Cenobio se acercó a Carmen, que había caído desmayada, y no se atrevió a tocarla con sus manos tintas de sangre de su hermana.
La tempestad que se desencadenó entonces, acabó de amedrentarlo.
Creyó que era una protesta de la naturaleza; la voz de Dios maldiciendo al criminal; el grito de su propia conciencia acusándolo de asesino.
Y se vio perseguido por la justicia, encerrado en una cárcel, juzgado, condenado a muerte y ejecutado ante todo el pueblo, que lo execraba y maldecía.
Tuvo miedo de morir; sintió un desusado apego a la vida, prefiriendo arrastrar la existencia de un Caín a sufrir la muerte de un arrepentido.
Verdad es que aquel hombre, creyente sincero, pensaba que el castigo del bárbaro hecho que acababa de consumar, no lo tendría en vida, sino después de la muerte, y quería retardar lo más posible en lo temporal ese momento terrible en que debía entrar en la eternidad del sufrimiento.
Y huyó.
Huyó de los hombres, y huyó de Dios, queriendo ocultarse hasta de sí mismo.

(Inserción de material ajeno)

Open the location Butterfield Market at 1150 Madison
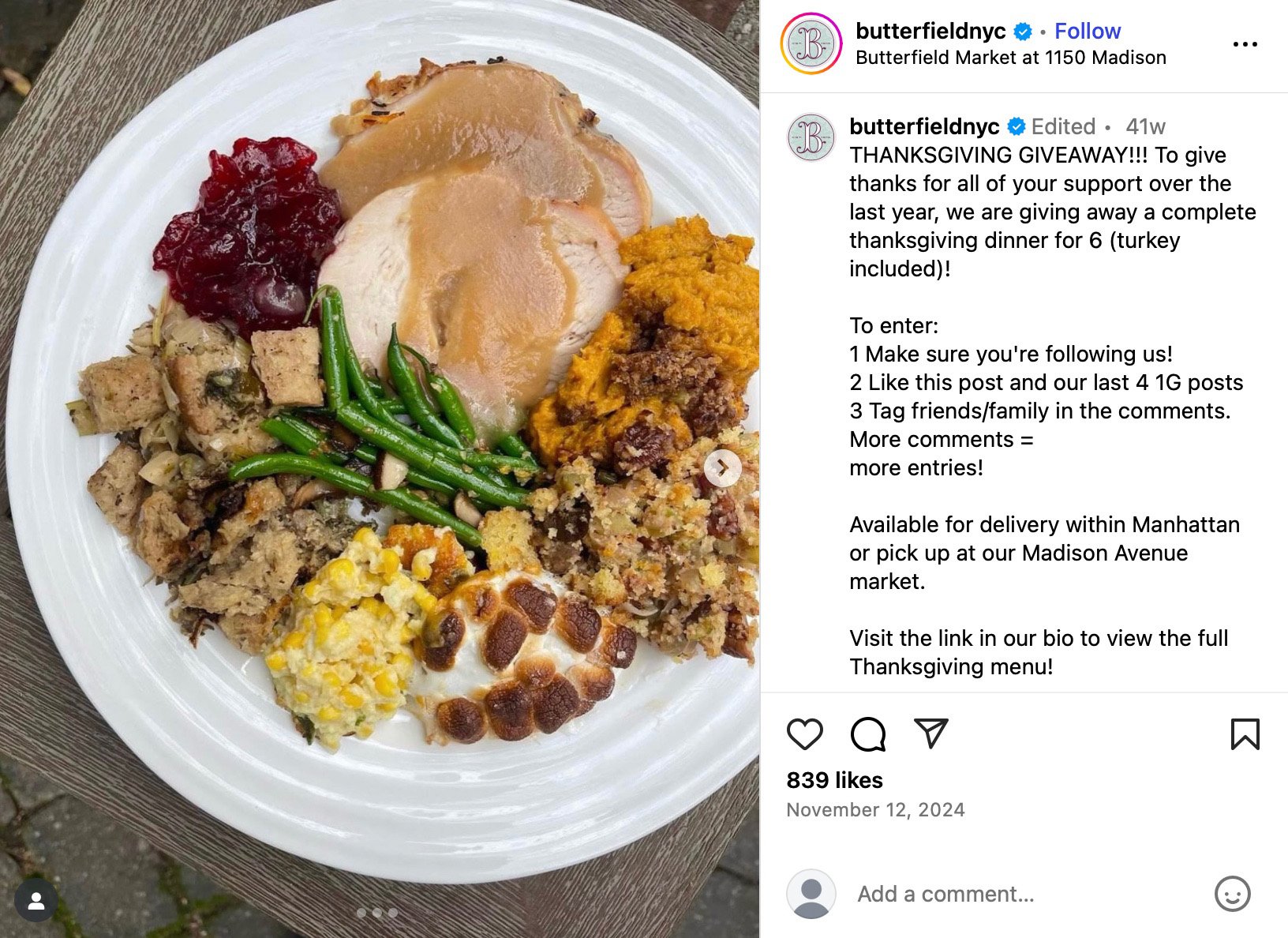Viewport: 1288px width, 938px height. click(1011, 57)
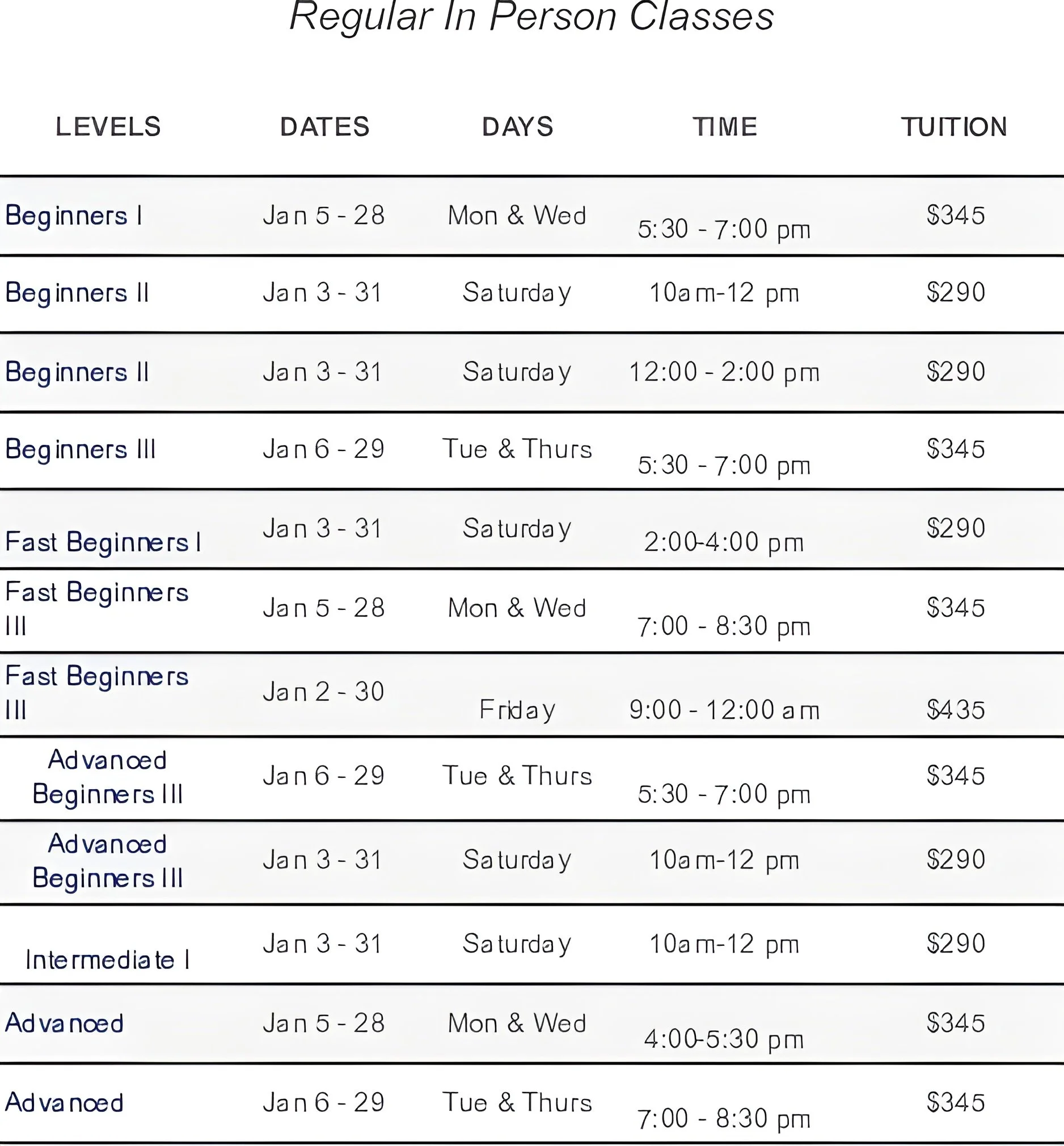Click the Beginners II 10am-12 pm class link
The width and height of the screenshot is (1064, 1146).
click(x=77, y=293)
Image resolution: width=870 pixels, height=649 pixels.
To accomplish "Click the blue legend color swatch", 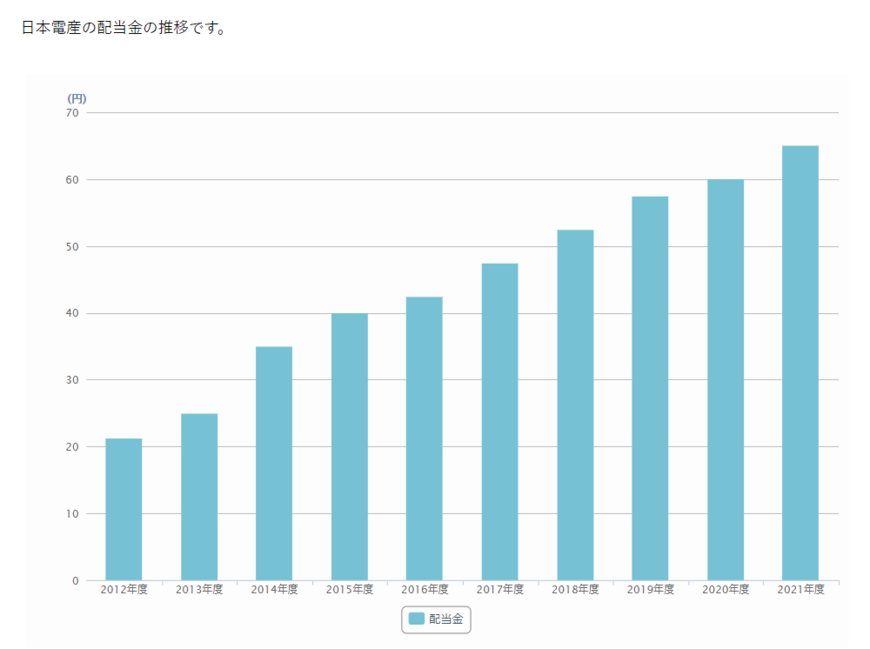I will coord(417,620).
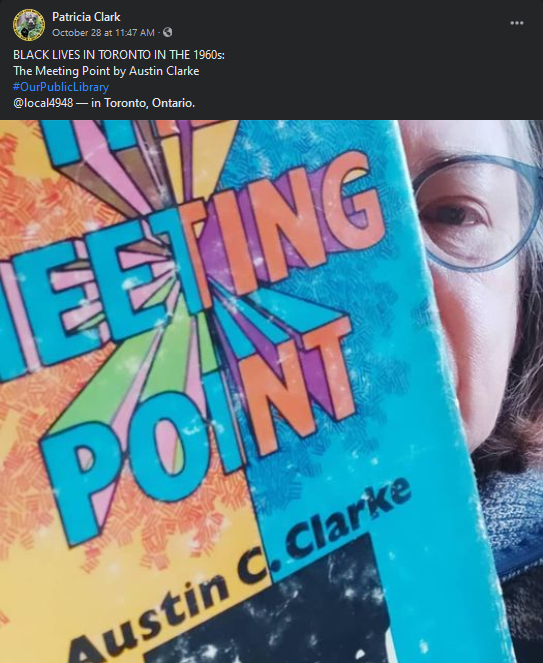Click the woman's curly hair in photo

(522, 381)
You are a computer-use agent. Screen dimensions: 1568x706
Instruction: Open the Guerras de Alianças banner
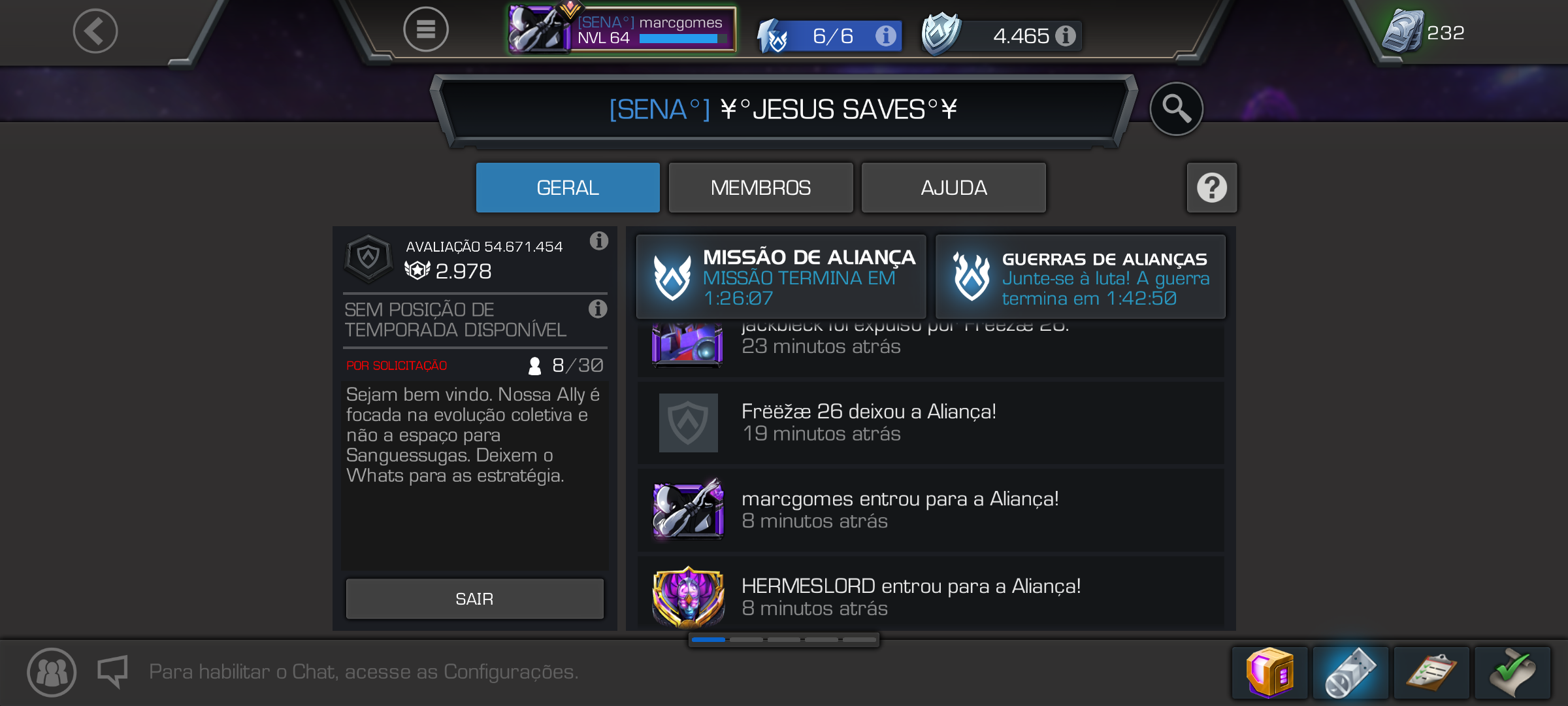[x=1081, y=277]
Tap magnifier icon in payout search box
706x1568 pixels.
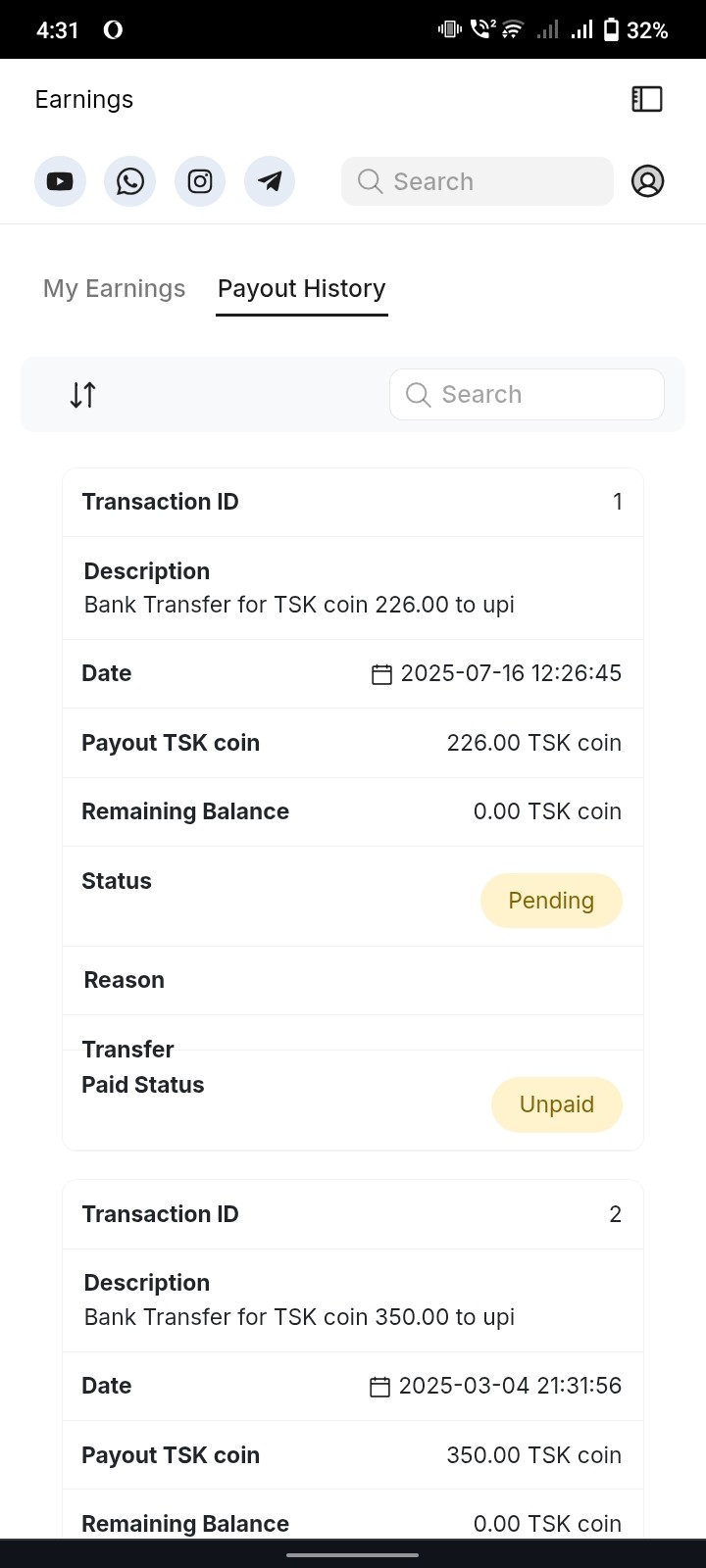tap(418, 395)
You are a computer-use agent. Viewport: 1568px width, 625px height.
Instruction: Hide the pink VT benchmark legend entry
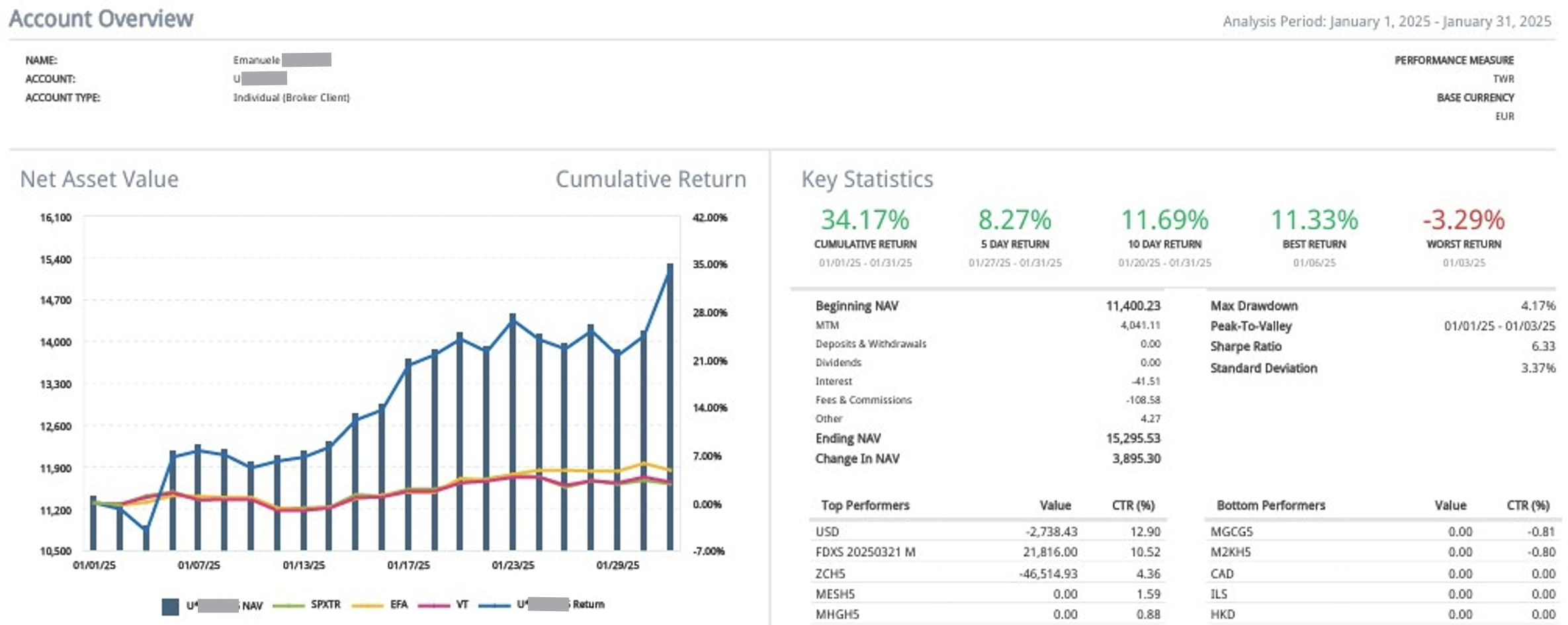[434, 605]
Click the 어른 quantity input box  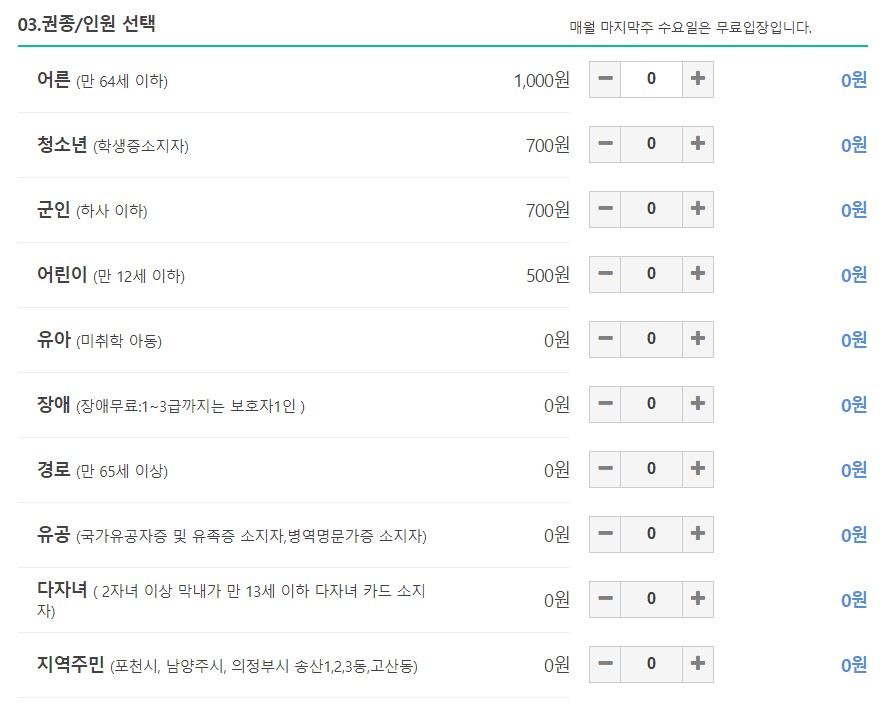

Volvió a saltar la cerca del huerto y se dirigió al acaso, en medio de la tempestad deshecha, sin cuidarse del agua que caía, ni de los torrentes que descendían de las montañas, tropezando, cayendo, levantándose de nuevo, sin tener conciencia de sus actos.
Y así anduvo, siempre hacia adelante, hasta que cayó extenuado, sin fuerzas y sin sentido.